In the testing program ustring_test_CString.cxx this is worked-around by defining a proper output operator for CString as part of the program.

Using CString with ustring

In order to use CString with the ustring conversion system, simply include AFX.H (or something else that pulls it in), which contains the class definition for class ::CString, before including classics\ustring.h (or anything else that pulls it in).

Note that CString deals either with wide or narrow characters depending on conditinoal compilation within the AFX.H header file. You can't have both wide and narrow CStrings in the same program as you can with other string classes. The ustring.h header file notes the current option and treats CString as wide or narrow, as indicated.

For examples, see the unit test program classics\ustring_CString_test.cxx.

How it Works

The classics.dll is not dependant on the MFC dlls. That would have been undesirable, not only because such a dependancy is unwelcome in the general case, but the conditional compilation nature of CString means that there are different dll's depending on whether you compile MFC for wide or narrow strings, and you can't link to both of them. Not only would Classics also have to come in two flavors as well, but then it would reference a specific version of MFC rather than being compatible with any version.

So, Classics contains a small file that essentially clones Microsoft's CString class. It knows the structure layout and the manner in which the reference counting works and the manner in which data is maintained within the string. The ustring::awareness object (which is the only code that knows about specific string types) for CString then uses this code instead of code found in MFCS42u.dll (or whereever).

As far as the ustring.h class is concerned, it uses the MFC_CString<T> parameterized type (unlike Microsoft's, it allows wide and narrow objects to co-exist) and doesn't care that such has objects that are identical with ::CString's on a binary level.

Meanwhile, if AFX.H has been included (therefore, CString is defined), a couple of inline functions are conditionally compiled-in to ustring.h.
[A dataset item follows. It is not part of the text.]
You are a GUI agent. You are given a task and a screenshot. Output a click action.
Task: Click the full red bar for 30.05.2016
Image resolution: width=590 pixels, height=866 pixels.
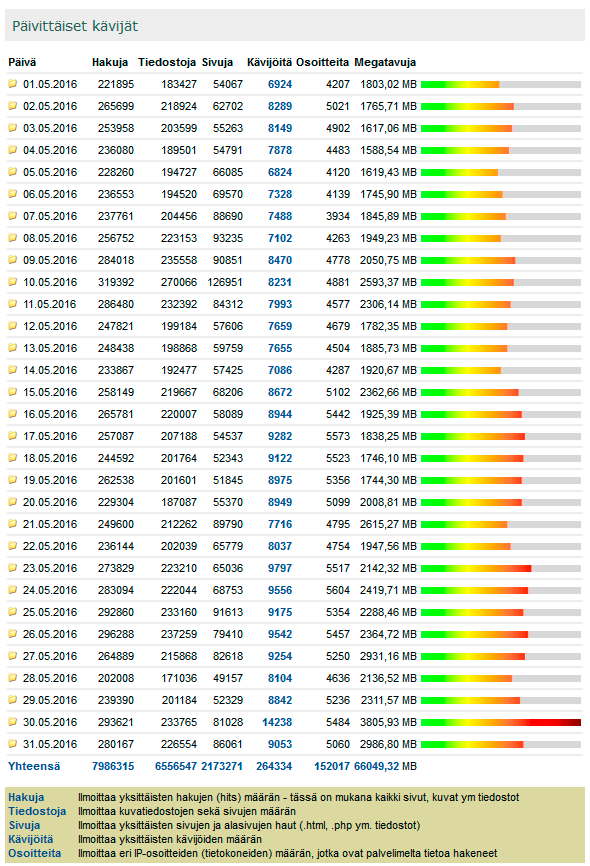click(501, 722)
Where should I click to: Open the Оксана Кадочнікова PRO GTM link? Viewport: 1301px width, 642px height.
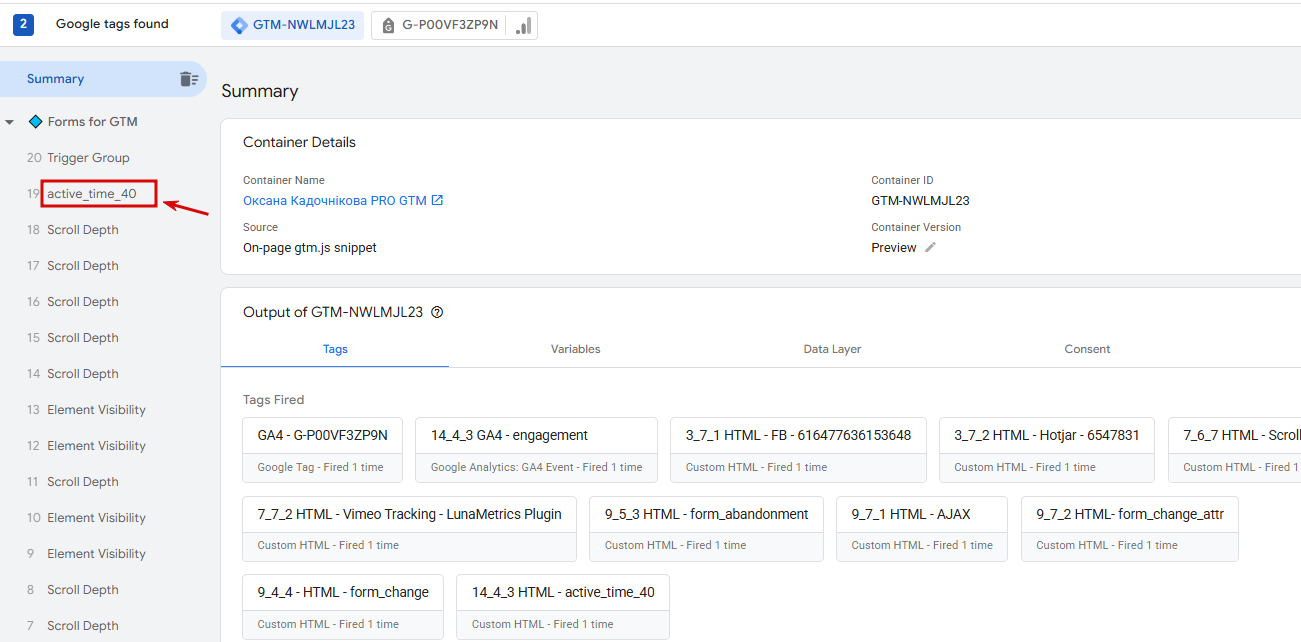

These (one for setting, one for getting) simply cast the CString object into the internal type, or vice versa, and generate no actual code.

The result is transparent CString support on demand, with all support code located inside the classics.dll rather than expanded into the calling program (via inline functions or templates).

Adding Support for Additional String Classes

The ustring class is extensible, in that you can add support for additional string types. To do this, you supply an overloaded get_string_awareness function defined for your type.

Creating the Awareness Object

In order to inform the ustring component about your type (say, SillyString), you declare an overloaded form of the get_string_awareness function. This overloaded form will be found when the get_as or set_as template is invoked, so the library will receive the correct awareness object.

const ustring::awareness_t* get_string_awareness (const SillyString*);

So just what is an awareness object? That's an adaptor or interface of sorts that tells the ustring how to manipulate the thing its wrapping. You must derive from the abstract base class ustring::awareness_t, and provide definitions for several pure virtual functions that describe how to manipulate the string.

Implementing the concrete awareness class is simple. In general, you cast the void*st argument (the "black box" being held by the ustring wrapper) into the actual string class, in this example a SillyString* and then do the corresponding operation on that object. For example,

class SillyString_awareness : public ustring::awareness_t {
   int length (const void* st) const
    {
    const SillyString* s= static_cast<const SillyString*>(st);
    	//first cast st to my actual type
    return s->elcount();
    	//then perform the operation.
    }

This section is not yet finished.

Create the Custom Header

This section has not yet been written.